LEFT / une exposition de Philippe Dupuy
vernissage le jeudi 3 mai de 17h à 21h
exposition du 4 mai au 16 juin 2018

27 Rue de Charonne, 75011 Paris

Pour sa nouvelle exposition présentée du 3 mai au 16 juin 2018, la galerie Arts Factory convoque avec Philippe Dupuy et Rebecka Tollens un duo inédit sur la scène graphique contemporaine. Deux artistes aux trajectoires résolument différentes; le premier a débuté sa carrière dans la bande-dessinée il y a près de 35 ans et obtenu avec Charles Berberian le Grand Prix du Festival d’Angoulême en 2008. Sa cadette – 27 printemps au compteur – est diplômée de l’Ecole de Condé depuis trois courtes années. Ils se retrouvent cependant autour d’une pratique désinhibée du dessin, trait d’union entre leurs univers respectifs.

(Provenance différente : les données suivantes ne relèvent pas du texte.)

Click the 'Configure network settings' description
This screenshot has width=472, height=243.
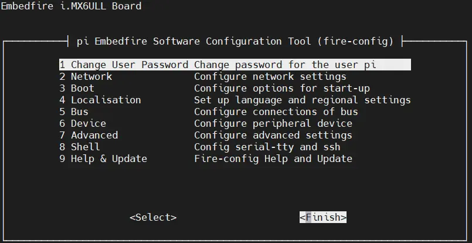270,77
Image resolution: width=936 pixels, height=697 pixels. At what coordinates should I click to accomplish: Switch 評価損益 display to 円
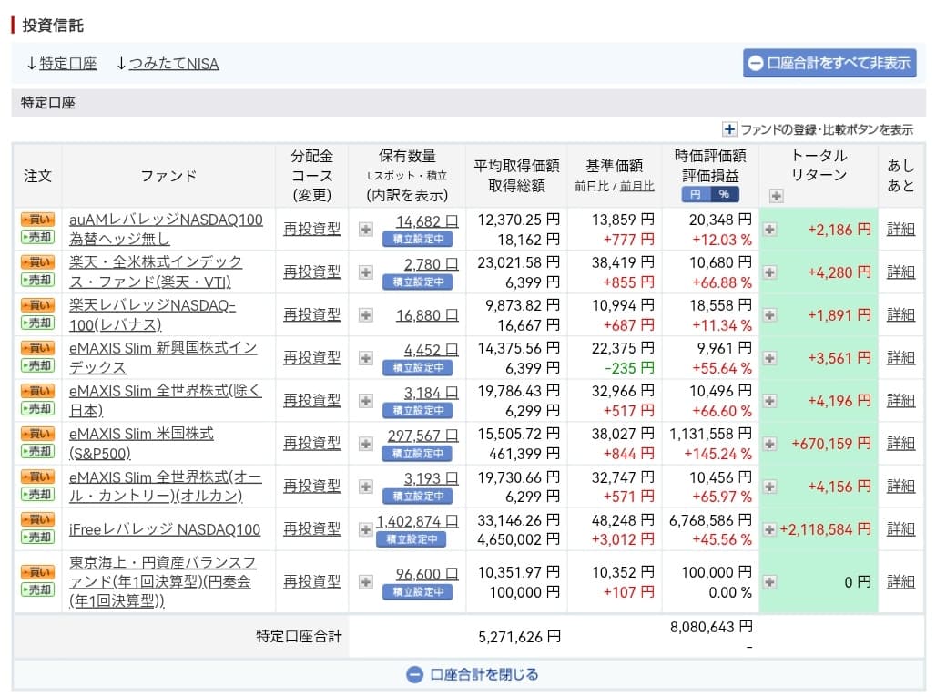pos(696,194)
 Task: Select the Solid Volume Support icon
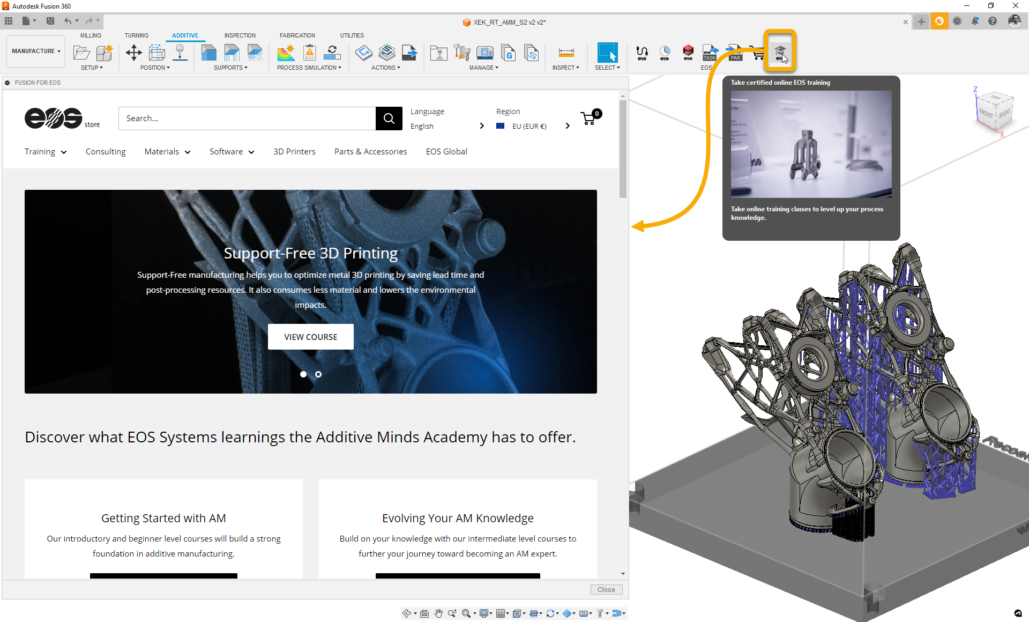coord(208,53)
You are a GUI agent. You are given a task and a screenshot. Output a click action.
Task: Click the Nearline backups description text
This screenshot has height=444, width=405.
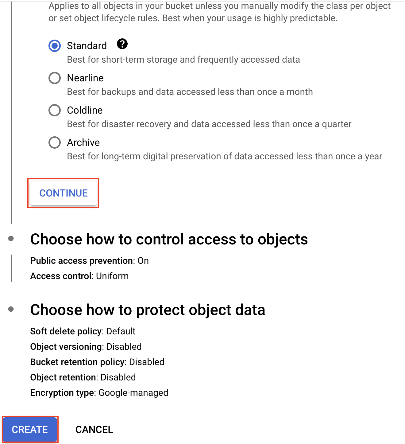[x=190, y=92]
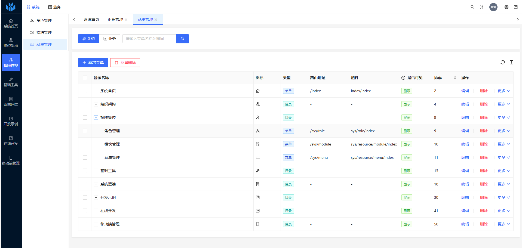Screen dimensions: 522x248
Task: Open the language globe icon
Action: click(506, 7)
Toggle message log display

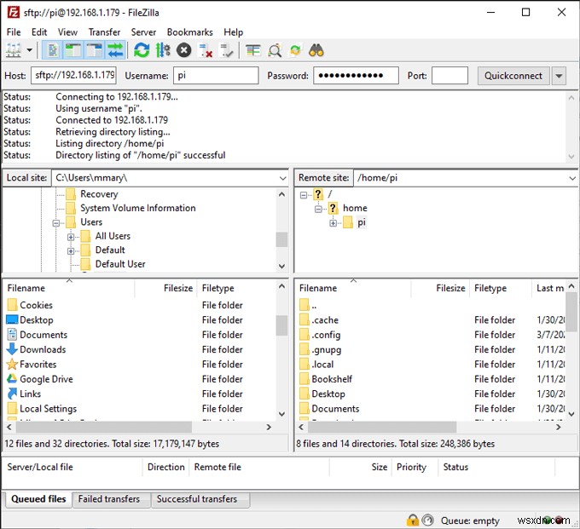(51, 50)
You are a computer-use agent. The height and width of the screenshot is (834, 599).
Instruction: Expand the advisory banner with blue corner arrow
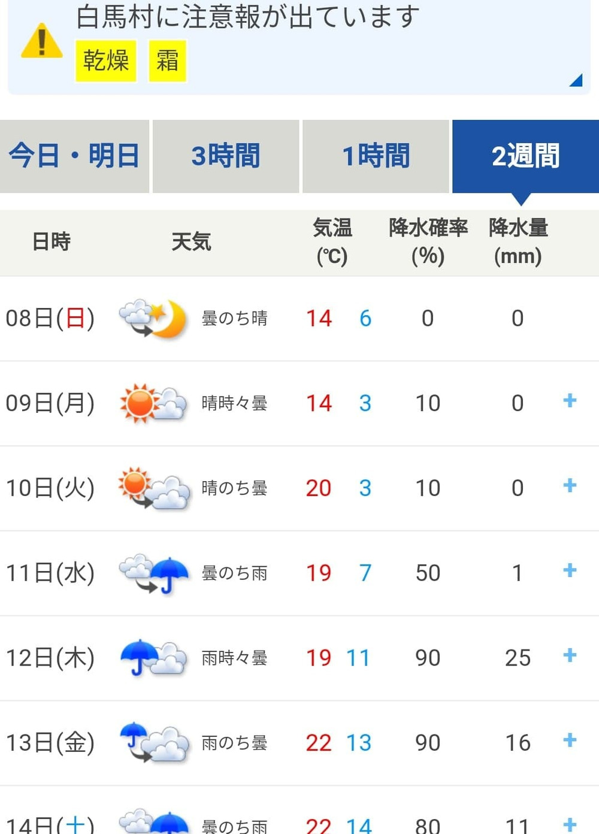tap(576, 80)
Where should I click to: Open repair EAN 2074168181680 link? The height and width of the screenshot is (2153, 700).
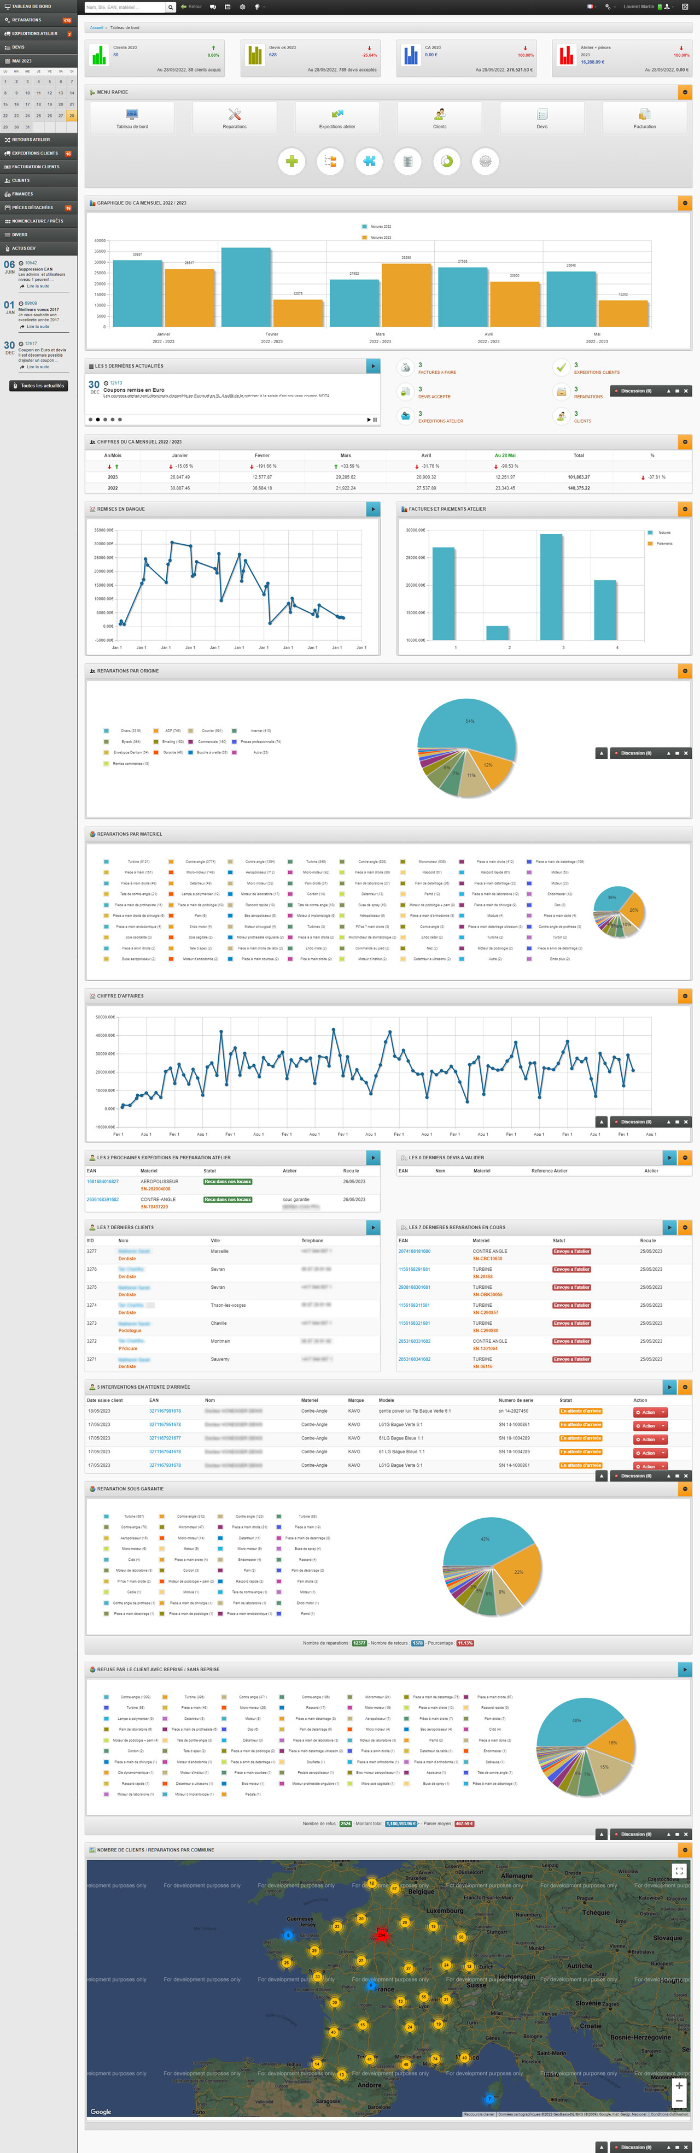pyautogui.click(x=414, y=1251)
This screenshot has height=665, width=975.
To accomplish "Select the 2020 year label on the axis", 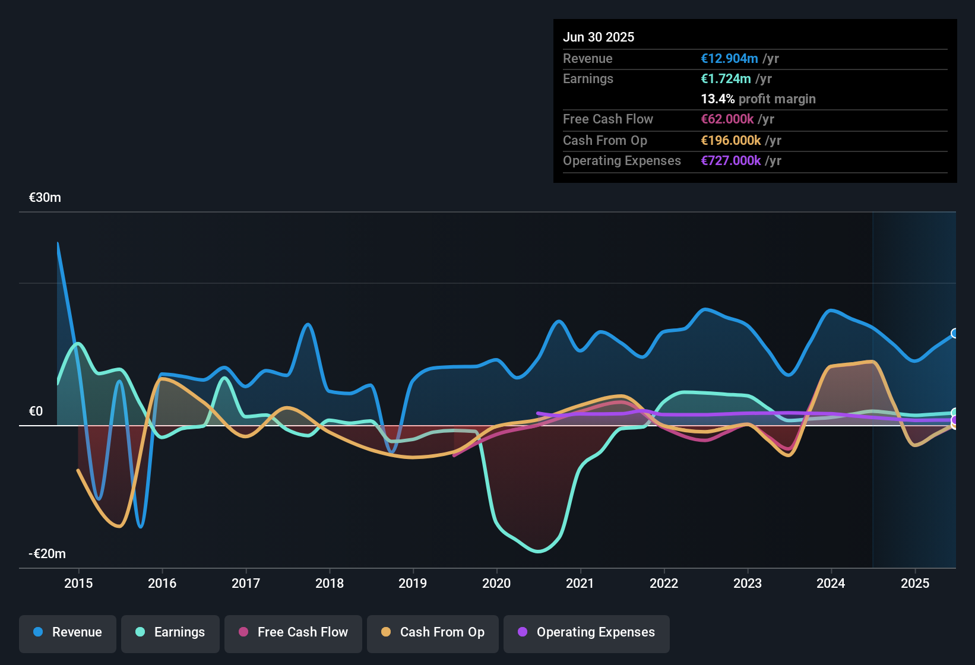I will pyautogui.click(x=497, y=584).
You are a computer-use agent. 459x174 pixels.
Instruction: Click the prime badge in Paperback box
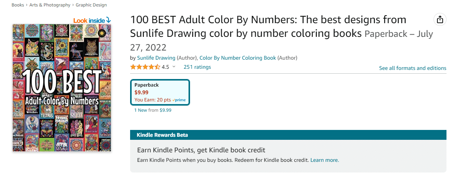pos(179,100)
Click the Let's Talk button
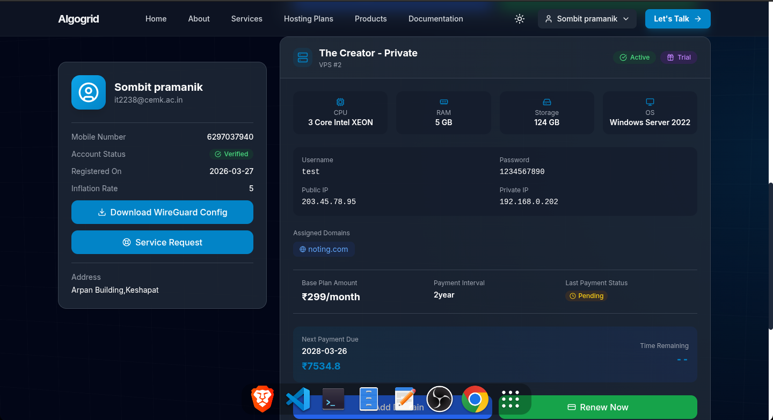The image size is (773, 420). [677, 19]
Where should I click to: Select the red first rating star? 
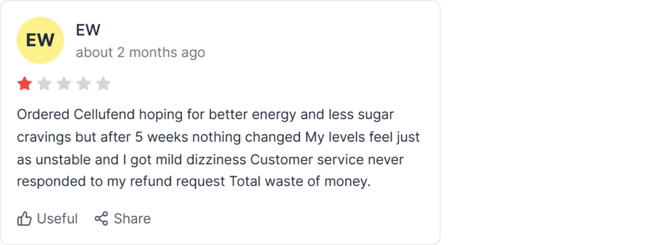click(25, 83)
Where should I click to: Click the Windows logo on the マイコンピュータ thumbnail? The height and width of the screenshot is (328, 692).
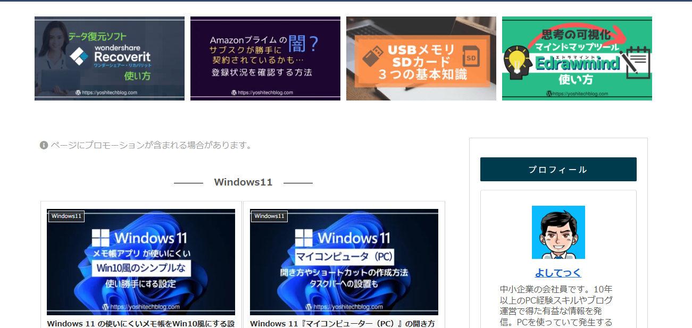304,237
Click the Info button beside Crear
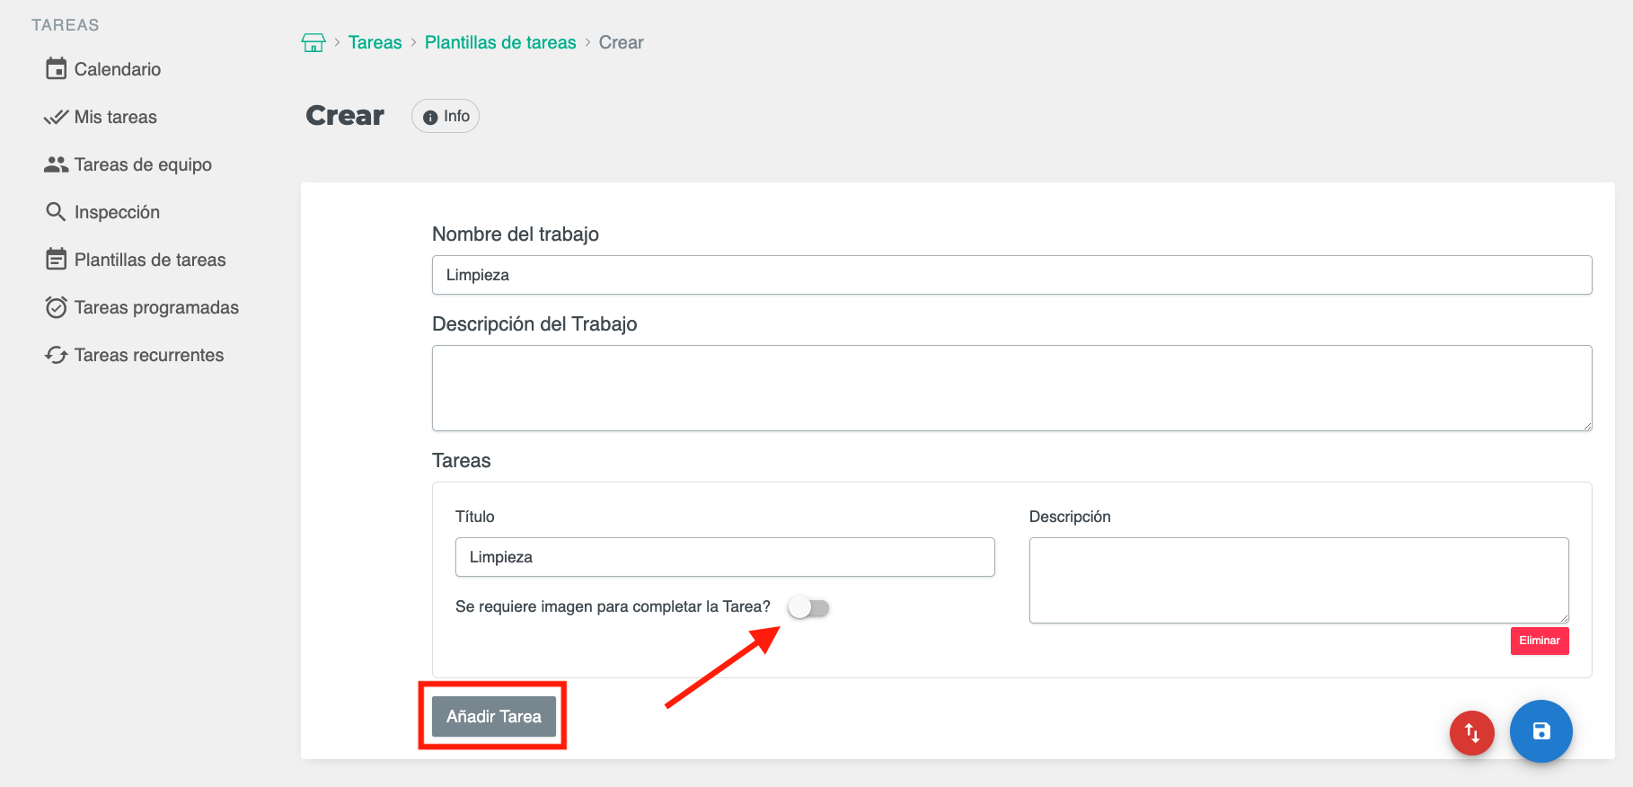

Avec la série LEFT, Philippe Dupuy revient sur un épisode particulièrement douloureux de sa vie récente. Touché en 2015 par une hernie discale, il se voit obligé dès les premiers symptômes d’arrêter de travailler pendant plusieurs mois. Souffrant d’une paralysie presque totale du bras droit, épuisé par son traitement et inquiet de ce futur incertain, ses pensées ont lentement dérivé vers une obsession de l’amputation qui a toujours nourri, ici et là, son inspiration. Cette angoisse de l’incapacité, cette myopathie familiale, à laquelle il a jusqu’à maintenant échappé. Il se souvient et prend modèle sur ses amis atteints de Parkinson, qui dans leur combat face à la maladie, contournent ses effets pour continuer à créer.

Philippe Dupuy commence alors à dessiner de la main gauche. Il s’inspire pour ses premiers essais d’un collage de Max Ernst extrait d’Une Semaine De Bonté. Beaucoup de corps, féminins pour la plupart, des poulpes, des coquillages, des formes indéfinissables, des horizons lointains, laissant ouverts les voies de l’inconscient. Très vite, ce rendez-vous, entre cinq et quinze minutes, devient quasi quotidien et l’aide à se reprendre. La fragilité de ces dessins, leur précision, mais aussi le rythme disent autre chose que l’on ne retrouve pas dans ceux réalisés à la main droite.

« Parfois, quand je ne trouve pas le trait qui me convient, je prends l’outil de la main gauche, et ça marche … »

Finalement remis après de longs mois de rééducation, cette expérience offre à Philippe Dupuy de nouvelles possibilités. Elle donne également lieu à la publication par L’Association du livre LEFT, qui documente cette véritable thérapie graphique.